* _EXERCISE GOAL_: Each record, minus any picture, should be returned exactly as written.

........

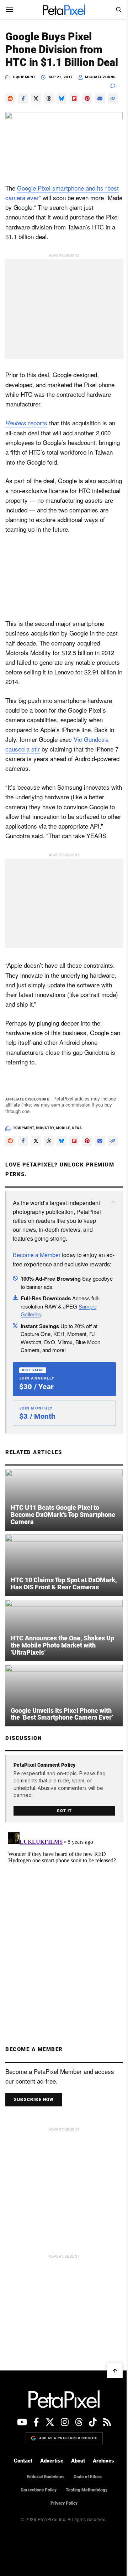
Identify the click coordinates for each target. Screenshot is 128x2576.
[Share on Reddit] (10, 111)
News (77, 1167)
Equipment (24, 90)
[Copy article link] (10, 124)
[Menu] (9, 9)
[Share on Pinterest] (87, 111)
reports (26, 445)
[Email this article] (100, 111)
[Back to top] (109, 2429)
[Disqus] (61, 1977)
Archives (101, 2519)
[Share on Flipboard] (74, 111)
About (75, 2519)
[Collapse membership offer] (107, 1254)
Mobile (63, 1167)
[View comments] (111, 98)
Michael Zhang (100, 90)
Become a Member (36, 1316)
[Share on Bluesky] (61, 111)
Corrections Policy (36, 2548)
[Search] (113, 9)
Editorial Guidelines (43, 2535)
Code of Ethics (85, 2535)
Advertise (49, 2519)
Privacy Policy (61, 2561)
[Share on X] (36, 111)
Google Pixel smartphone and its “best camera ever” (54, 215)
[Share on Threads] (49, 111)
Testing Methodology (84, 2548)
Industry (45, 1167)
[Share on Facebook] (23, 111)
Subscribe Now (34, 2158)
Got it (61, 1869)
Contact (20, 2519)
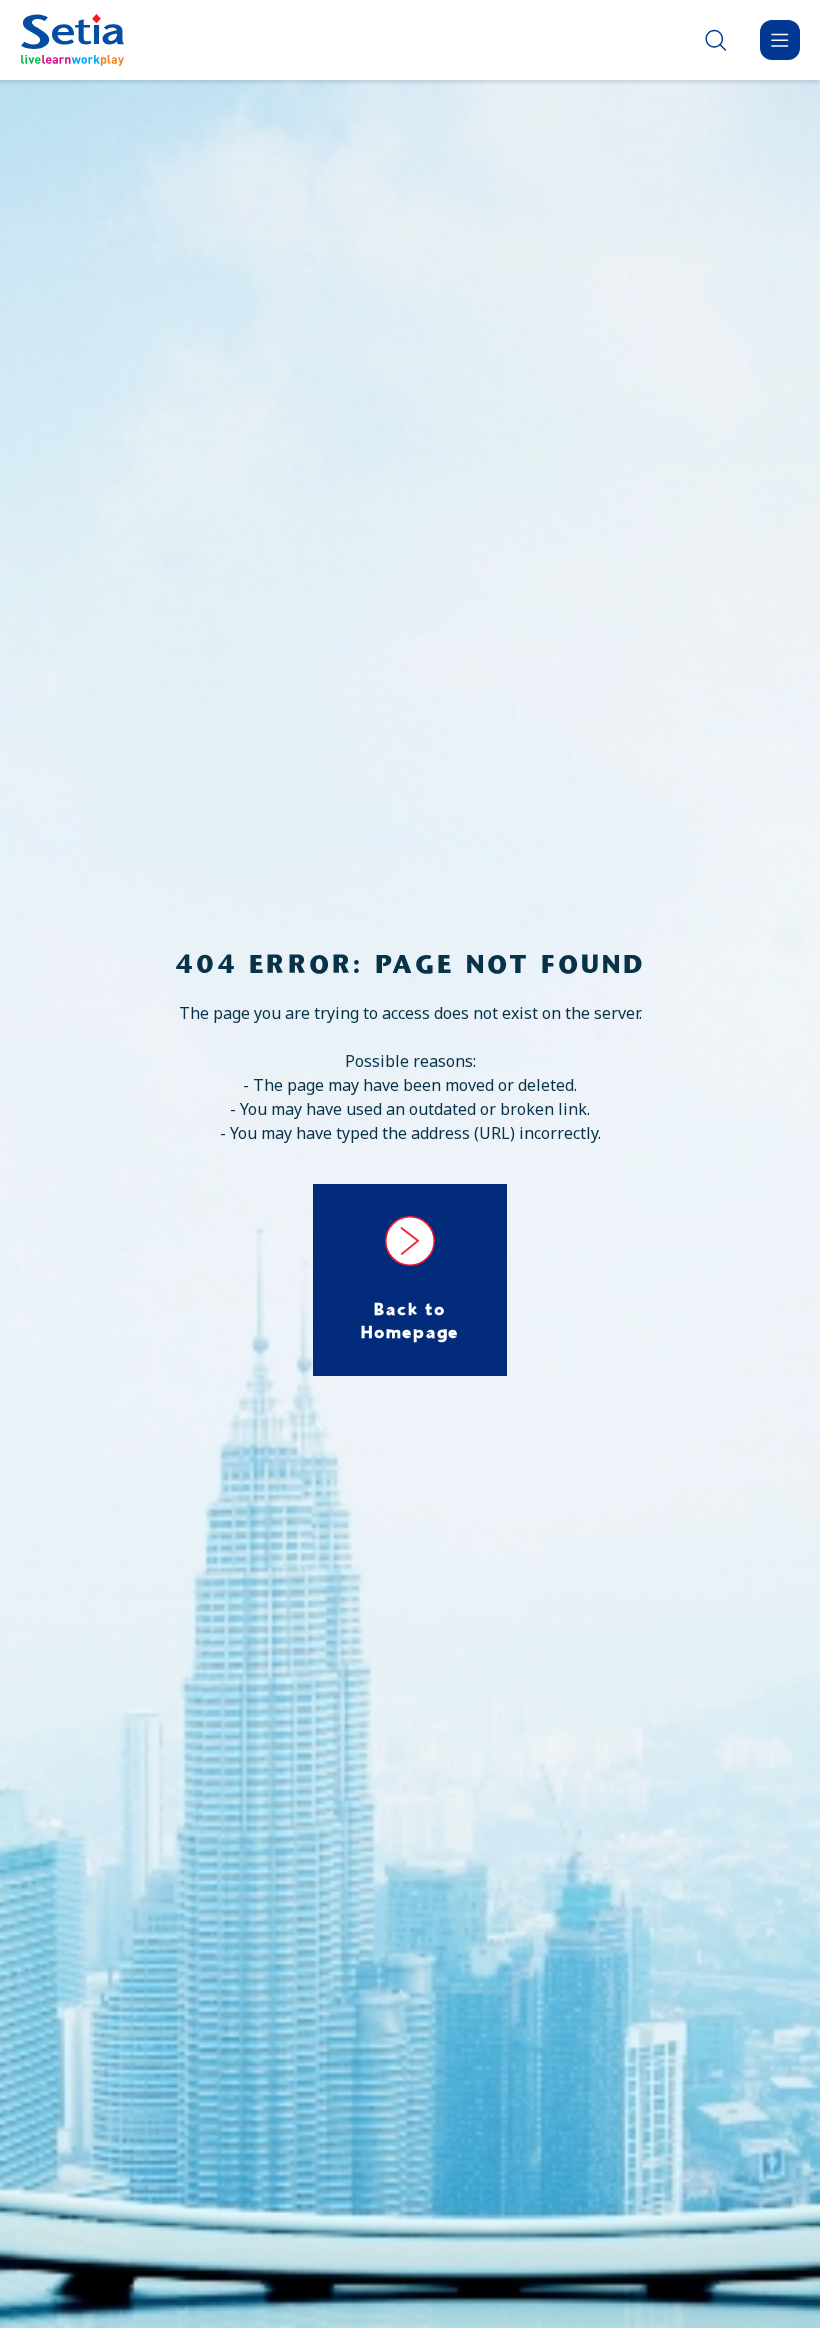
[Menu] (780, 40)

........

* _SOLUTION FOR THIS EXERCISE_:
Identify the click coordinates for each target. Screenshot is 128x2576.
[Share on Reddit] (10, 111)
News (77, 1167)
Equipment (24, 90)
[Copy article link] (10, 124)
[Menu] (9, 9)
[Share on Pinterest] (87, 111)
reports (26, 445)
[Email this article] (100, 111)
[Back to top] (109, 2429)
[Disqus] (61, 1977)
Archives (101, 2519)
[Share on Flipboard] (74, 111)
About (75, 2519)
[Collapse membership offer] (107, 1254)
Mobile (63, 1167)
[View comments] (111, 98)
Michael Zhang (100, 90)
Become a Member (36, 1316)
[Share on Bluesky] (61, 111)
Corrections Policy (36, 2548)
[Search] (113, 9)
Editorial Guidelines (43, 2535)
Code of Ethics (85, 2535)
Advertise (49, 2519)
Privacy Policy (61, 2561)
[Share on X] (36, 111)
Google Pixel smartphone and its “best camera ever” (54, 215)
[Share on Threads] (49, 111)
Testing Methodology (84, 2548)
Industry (45, 1167)
[Share on Facebook] (23, 111)
Subscribe Now (34, 2158)
Got it (61, 1869)
Contact (20, 2519)
[Menu] (780, 40)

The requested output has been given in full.